This is Doug’s second performance at Lower Brandywine. He was a Featured Teller at our Second Annual Festival in 2007. We’re sure that you’ll all agree it’s been too long!
Doug's stories derive from his unique lifestyle, as well as his deep interest in plants, animals and people. Since humanity's beginnings our connections with the natural world have defined us and made us who we are. Doug’s stories explore and celebrate the rich diversity of that special human connection to nature. His programs are textured by his use of traditional lore, regional dialects and accents, and enhanced by his soulful harmonica playing.
Storytelling and education go hand-in-hand. For millennia, storytelling has been an invaluable tool for passing information, values and wisdom from one generation to the next. Doug's storytelling performances are infused with educational material, and his educational programs are packed with stories, anecdotes and lore.
Doug’s performances include personal true stories, traditional tales, ancient legends, Native American stories, natural history, folklore, poems, riddles, music and songs.
He has performed and presented programs at festivals, museums, nature centers, botanical gardens, and schools from Canada to the Caribbean. He has been a featured storyteller at the National Storytelling Festival in Jonesborough, TN. He has lectured and performed at the American Museum of Natural History in New York, the Royal Ontario Museum in Toronto and conducted workshops for the Smithsonian Institution. He has led ranger training sessions for the National Park Service and guided people in the wilderness from down-east Maine to the Florida Everglades.
He was named harmonica champion at Fiddler's Grove Festival in Union Grove, NC. He is the author of four books, many articles in regional and national magazines, and has recorded a number of award-winning albums of stories and songs.

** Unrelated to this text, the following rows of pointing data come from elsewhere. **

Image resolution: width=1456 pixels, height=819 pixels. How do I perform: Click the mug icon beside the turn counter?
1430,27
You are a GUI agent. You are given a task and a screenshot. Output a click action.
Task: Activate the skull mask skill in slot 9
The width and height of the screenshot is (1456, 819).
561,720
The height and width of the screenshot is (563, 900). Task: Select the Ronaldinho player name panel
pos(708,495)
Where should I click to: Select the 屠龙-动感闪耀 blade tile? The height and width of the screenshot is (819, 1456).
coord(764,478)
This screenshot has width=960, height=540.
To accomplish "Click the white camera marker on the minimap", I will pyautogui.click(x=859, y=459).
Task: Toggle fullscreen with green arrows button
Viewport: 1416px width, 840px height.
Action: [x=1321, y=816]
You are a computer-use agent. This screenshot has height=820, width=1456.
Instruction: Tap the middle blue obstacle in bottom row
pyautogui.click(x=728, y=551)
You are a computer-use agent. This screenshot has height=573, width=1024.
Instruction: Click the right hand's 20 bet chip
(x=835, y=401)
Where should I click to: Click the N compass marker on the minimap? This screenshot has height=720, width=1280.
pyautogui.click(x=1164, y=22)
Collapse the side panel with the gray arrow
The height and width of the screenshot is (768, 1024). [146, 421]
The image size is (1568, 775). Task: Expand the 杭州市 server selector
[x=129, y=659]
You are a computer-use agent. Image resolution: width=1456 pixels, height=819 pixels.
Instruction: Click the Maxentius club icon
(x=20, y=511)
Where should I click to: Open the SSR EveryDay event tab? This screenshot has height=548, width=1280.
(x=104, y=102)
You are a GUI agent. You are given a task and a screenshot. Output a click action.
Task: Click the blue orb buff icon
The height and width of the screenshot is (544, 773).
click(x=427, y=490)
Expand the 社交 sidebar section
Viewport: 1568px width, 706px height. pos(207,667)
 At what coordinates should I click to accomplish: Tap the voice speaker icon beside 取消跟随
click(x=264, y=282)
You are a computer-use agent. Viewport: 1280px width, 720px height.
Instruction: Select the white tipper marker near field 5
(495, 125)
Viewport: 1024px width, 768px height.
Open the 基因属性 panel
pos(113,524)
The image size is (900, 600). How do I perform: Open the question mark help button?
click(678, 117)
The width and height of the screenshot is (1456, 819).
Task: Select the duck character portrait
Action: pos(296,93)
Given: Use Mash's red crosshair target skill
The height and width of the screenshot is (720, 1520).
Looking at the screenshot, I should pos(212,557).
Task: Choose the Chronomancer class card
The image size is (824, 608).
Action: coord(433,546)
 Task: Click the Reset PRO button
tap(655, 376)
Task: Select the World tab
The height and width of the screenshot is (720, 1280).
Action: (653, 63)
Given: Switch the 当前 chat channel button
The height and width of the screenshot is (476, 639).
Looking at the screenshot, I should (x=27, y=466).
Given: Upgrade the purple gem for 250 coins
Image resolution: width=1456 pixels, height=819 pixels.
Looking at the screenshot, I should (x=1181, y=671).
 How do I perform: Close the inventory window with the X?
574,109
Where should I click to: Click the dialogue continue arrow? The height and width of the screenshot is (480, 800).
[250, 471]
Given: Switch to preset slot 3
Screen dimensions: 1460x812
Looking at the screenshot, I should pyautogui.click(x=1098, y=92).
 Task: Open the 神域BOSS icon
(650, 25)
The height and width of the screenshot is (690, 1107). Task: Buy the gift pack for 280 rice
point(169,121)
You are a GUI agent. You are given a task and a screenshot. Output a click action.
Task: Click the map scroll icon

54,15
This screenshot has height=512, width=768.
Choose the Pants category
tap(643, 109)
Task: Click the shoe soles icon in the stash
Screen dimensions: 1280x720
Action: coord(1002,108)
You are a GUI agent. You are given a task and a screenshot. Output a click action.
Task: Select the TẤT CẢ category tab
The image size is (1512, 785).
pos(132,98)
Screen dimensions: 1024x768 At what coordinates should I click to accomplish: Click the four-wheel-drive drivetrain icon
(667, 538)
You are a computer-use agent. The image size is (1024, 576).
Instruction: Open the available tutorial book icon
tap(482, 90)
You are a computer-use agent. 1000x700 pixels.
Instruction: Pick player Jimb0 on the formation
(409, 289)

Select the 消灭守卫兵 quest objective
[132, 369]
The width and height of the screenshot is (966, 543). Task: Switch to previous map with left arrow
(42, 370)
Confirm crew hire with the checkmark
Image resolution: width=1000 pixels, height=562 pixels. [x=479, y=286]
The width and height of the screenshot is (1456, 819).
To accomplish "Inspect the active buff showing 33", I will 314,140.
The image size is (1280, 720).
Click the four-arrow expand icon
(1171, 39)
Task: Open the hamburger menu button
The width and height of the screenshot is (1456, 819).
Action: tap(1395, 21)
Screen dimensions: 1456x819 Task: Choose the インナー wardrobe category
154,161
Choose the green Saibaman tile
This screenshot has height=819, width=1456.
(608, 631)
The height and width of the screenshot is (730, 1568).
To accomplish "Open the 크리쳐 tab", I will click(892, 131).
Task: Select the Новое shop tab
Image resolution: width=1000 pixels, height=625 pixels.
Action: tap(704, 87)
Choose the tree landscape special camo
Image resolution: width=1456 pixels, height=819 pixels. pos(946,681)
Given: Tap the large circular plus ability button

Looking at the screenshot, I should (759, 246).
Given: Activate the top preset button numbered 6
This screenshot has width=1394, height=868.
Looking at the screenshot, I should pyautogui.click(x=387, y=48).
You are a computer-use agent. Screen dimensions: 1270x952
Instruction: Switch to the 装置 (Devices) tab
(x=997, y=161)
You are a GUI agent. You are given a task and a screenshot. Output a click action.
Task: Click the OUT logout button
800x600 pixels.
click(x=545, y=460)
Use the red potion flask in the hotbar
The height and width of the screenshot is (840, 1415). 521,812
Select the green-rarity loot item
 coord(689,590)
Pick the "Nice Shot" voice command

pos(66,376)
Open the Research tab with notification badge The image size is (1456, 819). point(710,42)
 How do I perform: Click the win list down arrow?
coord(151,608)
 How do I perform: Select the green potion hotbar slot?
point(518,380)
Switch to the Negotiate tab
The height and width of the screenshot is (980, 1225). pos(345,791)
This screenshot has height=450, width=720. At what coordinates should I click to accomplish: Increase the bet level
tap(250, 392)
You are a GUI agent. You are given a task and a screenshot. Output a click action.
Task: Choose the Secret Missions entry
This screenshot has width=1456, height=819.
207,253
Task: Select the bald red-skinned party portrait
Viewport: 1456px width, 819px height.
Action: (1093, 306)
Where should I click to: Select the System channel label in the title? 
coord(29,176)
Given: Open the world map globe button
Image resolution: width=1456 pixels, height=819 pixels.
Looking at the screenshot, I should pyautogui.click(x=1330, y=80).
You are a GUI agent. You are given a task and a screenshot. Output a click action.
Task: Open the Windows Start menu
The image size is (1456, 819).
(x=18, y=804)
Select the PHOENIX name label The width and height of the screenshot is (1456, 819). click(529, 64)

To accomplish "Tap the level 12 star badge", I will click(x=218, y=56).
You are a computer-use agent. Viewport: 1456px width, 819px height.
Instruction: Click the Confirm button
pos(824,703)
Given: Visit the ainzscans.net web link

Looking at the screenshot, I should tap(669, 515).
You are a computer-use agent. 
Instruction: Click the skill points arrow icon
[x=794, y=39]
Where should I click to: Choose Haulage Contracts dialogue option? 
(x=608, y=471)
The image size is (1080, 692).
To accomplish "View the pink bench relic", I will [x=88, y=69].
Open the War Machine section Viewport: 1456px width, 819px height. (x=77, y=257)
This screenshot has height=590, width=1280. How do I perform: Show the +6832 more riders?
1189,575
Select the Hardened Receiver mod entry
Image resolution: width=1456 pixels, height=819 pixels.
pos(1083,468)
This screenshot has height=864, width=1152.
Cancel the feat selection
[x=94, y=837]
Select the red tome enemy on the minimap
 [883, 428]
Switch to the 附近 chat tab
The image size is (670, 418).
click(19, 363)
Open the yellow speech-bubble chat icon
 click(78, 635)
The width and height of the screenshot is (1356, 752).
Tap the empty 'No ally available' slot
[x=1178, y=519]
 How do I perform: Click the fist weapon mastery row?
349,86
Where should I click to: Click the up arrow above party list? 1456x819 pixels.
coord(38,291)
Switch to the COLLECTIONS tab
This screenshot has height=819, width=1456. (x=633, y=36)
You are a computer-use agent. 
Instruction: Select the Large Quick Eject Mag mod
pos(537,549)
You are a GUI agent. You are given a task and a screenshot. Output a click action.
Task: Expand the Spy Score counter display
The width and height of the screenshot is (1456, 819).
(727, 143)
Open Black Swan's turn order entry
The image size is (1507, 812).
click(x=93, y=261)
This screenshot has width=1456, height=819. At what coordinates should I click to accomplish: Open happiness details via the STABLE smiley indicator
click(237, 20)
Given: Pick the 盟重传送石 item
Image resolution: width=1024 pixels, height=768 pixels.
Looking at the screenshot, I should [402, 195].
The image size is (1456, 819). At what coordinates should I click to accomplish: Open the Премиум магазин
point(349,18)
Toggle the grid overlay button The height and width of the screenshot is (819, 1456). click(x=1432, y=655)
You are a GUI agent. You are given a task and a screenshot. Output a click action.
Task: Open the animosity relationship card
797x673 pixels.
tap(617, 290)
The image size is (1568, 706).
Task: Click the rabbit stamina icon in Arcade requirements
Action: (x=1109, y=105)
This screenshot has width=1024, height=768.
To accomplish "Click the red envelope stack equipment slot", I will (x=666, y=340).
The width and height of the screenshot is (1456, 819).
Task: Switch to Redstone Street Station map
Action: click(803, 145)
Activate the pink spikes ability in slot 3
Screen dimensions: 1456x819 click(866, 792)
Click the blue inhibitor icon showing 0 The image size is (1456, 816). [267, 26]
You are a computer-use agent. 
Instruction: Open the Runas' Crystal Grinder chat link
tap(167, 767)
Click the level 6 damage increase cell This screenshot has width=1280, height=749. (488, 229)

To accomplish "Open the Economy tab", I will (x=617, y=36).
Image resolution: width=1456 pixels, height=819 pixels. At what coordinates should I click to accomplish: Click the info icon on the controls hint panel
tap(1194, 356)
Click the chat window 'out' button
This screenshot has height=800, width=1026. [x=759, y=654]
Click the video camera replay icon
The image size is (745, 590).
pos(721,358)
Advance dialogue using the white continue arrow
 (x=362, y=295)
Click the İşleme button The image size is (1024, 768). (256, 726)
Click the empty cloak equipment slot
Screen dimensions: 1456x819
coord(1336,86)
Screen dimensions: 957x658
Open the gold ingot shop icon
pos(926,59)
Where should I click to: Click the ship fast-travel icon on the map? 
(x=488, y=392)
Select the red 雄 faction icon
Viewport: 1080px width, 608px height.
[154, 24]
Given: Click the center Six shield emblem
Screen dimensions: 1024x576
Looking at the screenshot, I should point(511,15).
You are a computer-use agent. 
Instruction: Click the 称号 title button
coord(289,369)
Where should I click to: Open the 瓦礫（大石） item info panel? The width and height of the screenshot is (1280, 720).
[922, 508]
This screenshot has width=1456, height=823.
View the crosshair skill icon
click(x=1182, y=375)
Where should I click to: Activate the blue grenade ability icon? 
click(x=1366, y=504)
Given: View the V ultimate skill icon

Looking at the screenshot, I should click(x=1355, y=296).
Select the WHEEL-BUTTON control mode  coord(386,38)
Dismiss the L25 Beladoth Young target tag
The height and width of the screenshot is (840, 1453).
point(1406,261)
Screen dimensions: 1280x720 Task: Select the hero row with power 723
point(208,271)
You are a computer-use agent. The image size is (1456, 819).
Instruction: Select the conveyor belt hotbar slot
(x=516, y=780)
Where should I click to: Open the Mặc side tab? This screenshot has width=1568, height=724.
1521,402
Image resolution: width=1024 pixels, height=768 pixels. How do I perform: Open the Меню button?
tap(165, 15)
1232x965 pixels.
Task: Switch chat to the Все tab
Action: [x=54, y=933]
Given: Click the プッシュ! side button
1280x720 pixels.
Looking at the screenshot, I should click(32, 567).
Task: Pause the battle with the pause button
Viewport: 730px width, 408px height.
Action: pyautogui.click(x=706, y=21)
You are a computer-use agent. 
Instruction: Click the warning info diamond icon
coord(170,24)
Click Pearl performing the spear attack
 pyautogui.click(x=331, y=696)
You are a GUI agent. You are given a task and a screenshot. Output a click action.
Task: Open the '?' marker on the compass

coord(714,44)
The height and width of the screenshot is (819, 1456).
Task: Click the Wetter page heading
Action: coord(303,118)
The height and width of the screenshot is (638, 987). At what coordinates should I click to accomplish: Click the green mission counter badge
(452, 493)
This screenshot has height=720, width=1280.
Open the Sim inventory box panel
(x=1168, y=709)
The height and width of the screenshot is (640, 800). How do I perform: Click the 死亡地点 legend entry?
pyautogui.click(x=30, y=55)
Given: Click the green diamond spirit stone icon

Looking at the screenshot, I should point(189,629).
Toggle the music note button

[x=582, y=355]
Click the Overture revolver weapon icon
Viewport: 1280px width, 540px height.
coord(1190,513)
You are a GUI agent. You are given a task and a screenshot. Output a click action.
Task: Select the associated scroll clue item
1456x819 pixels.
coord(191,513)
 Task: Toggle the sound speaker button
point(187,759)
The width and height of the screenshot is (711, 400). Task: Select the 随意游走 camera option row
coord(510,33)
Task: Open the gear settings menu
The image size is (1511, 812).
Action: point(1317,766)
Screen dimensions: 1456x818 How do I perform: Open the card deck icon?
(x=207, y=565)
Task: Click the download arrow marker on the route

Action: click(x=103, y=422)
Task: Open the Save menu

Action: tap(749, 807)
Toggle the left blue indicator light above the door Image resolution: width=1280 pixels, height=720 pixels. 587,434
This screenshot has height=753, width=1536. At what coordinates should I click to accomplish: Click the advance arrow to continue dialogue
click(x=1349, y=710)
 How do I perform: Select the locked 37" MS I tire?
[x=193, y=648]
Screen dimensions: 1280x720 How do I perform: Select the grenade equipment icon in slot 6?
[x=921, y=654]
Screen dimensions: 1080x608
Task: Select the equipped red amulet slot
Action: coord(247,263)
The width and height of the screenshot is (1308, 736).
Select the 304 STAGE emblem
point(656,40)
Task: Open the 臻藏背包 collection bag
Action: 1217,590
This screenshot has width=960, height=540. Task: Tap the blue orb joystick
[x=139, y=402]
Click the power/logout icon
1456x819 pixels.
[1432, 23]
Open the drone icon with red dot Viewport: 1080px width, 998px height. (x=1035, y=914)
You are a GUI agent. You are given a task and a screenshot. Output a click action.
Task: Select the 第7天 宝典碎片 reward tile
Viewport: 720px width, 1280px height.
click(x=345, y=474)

Doug's passion for the natural world developed in early childhood roaming the woods and waters around his home. His dad used to say, "That boy knows what's under every rock between here and town.”
He still roams the woods today. He has traveled from the Canadian North to the Central American jungles studying plant and animal life and seeking out the traditional wisdom of people with intimate connections to the natural world. And he still looks under rocks. These days he uncovers more than just a few strange critters; he brings to light the human connection to this vibrant world of which we are a part.